So my attempt looks like this:

We know the absolute errors for the three variables so we can calculate the absolute error for our w with: $\Delta w = 0,3 \cdot (0.11)^2 \cdot (0.016)^3 = 1.486848 \cdot 10^{-8}$

The value of the $w$ itself for our variables is $w = k_1 \cdot k_2^2 \cdot k_3^3 = 801133.6485723691$

Hence, the relative error for w is $\delta w = \frac{\Delta w}{w} \cdot 100\% = 1.8559300344575253 \cdot 10^{-12} \%$.

And as for the rounding: the "precise figure" is my translation as I couldn't find the exact thing I mean on Wikipedia. So by that I mean: we say that a rounded number has n precise significant figures if the absolute error of the number isn't higher than $0.5\cdot10^{-n}$. So for example $t=0.1132$ such that $\Delta t = 0.0001$ has 3 precise figures since $0.0001<0.5\cdot10^3$. I hope it clears things up a bit...

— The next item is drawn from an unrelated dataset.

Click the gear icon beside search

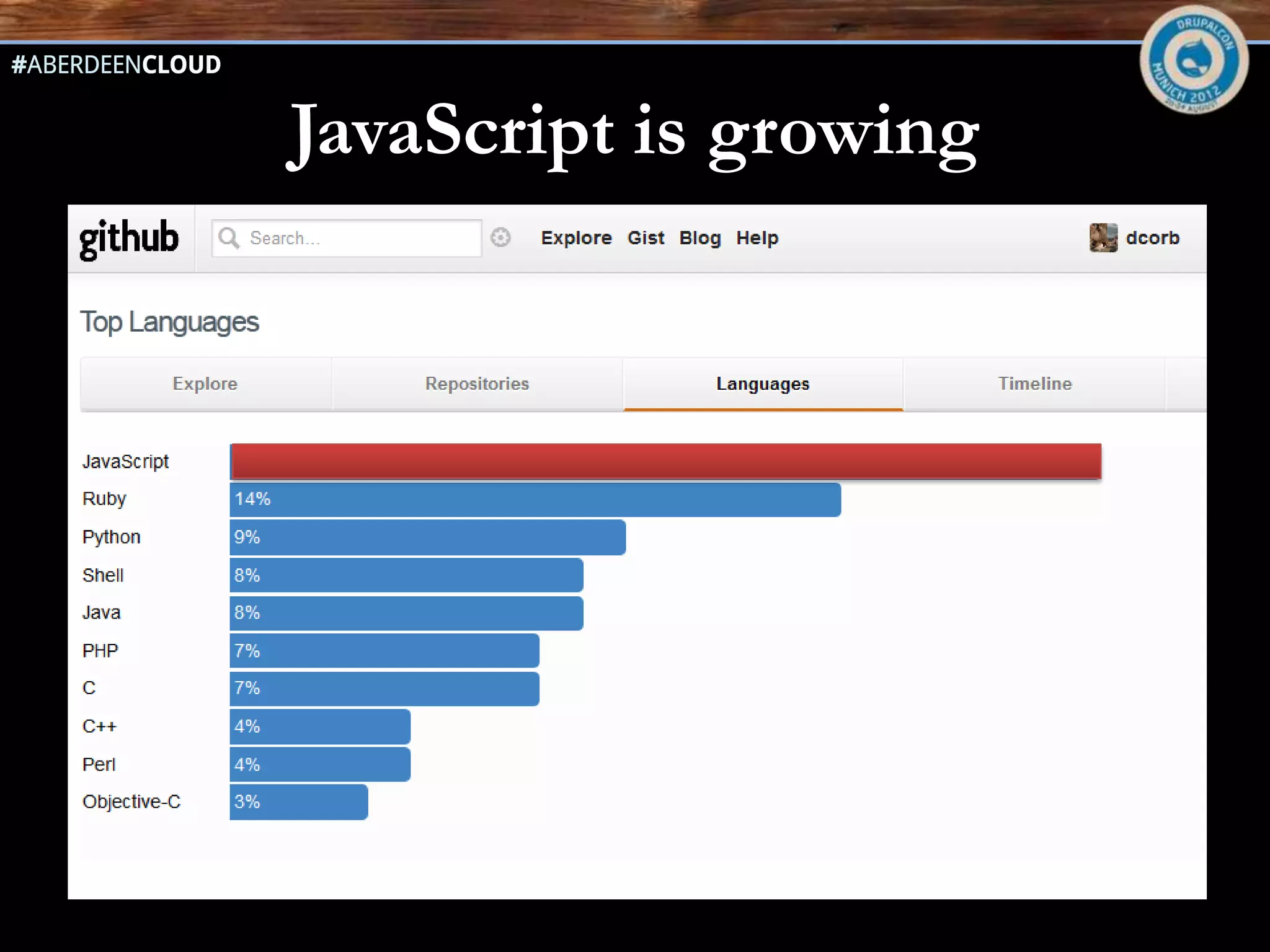click(x=500, y=237)
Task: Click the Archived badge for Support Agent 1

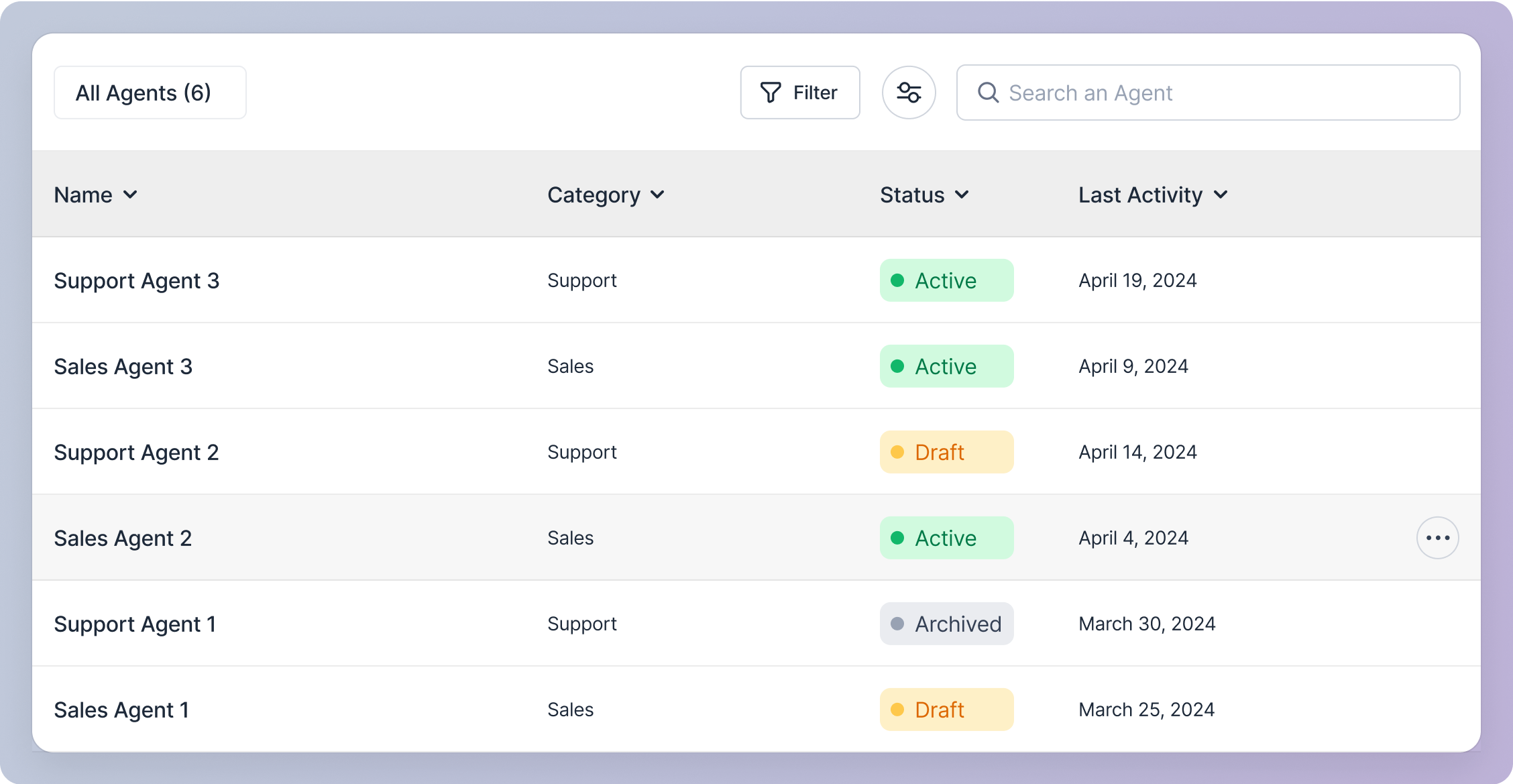Action: tap(946, 624)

So for the rounding: the absolute error is of form $0.<seven-zeroes>1486<...>$ so we can round without loss of precise figures to the form of $801133.6485723$.

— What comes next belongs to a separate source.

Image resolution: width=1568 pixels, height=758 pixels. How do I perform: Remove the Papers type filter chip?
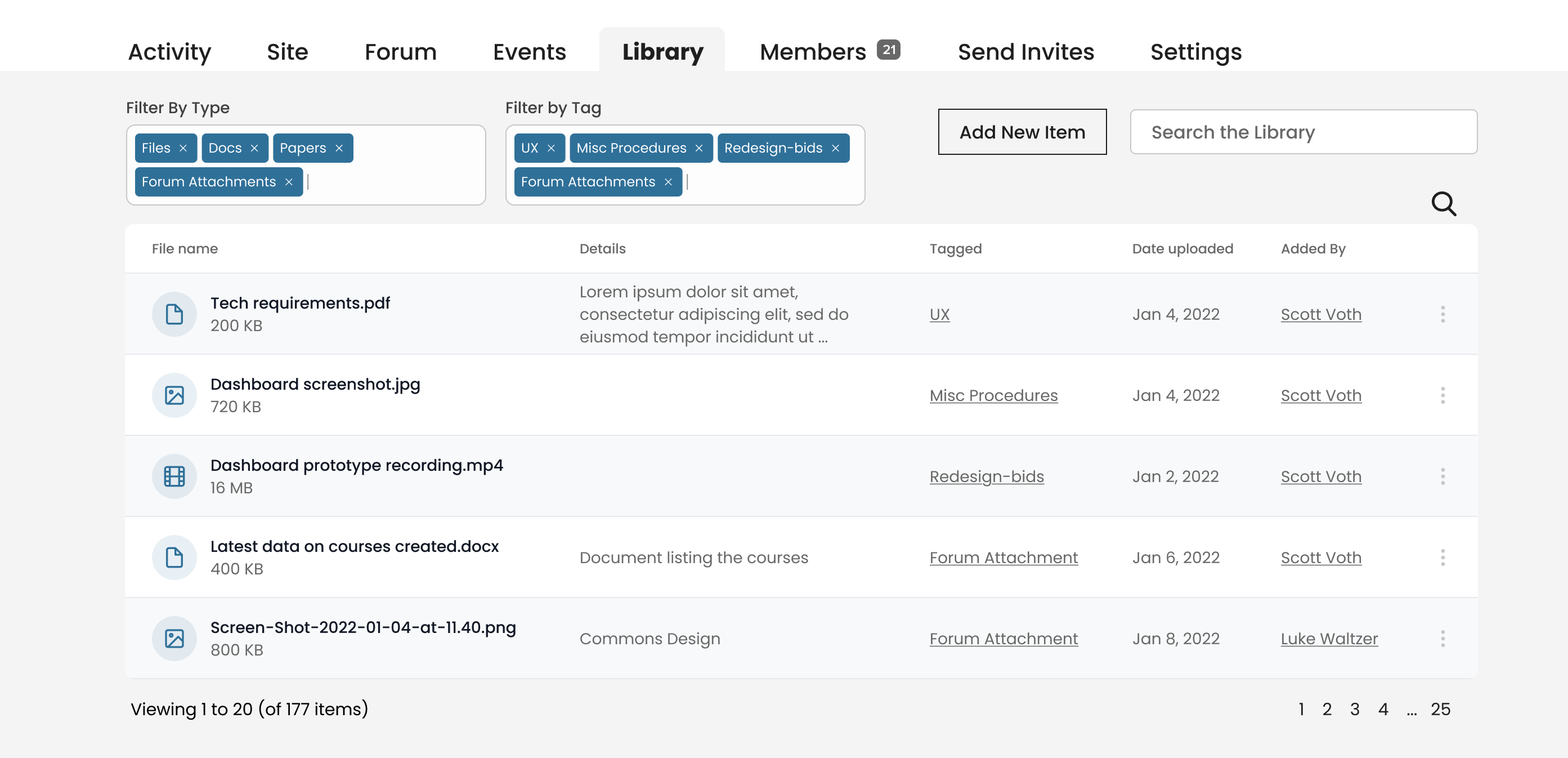pos(339,148)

However, I don't have the slightest idea how to round the errors $\delta w, \Delta w$ to not lose any precise figures. I mean: if I need the absolute error of a value to determine how many precise figures it has, how can I do it if I don't know the error of the errors?

Could you please guide ma and tell me if my thinking is correct and - if not - help me understand the problem? I heartily thank you in advance :)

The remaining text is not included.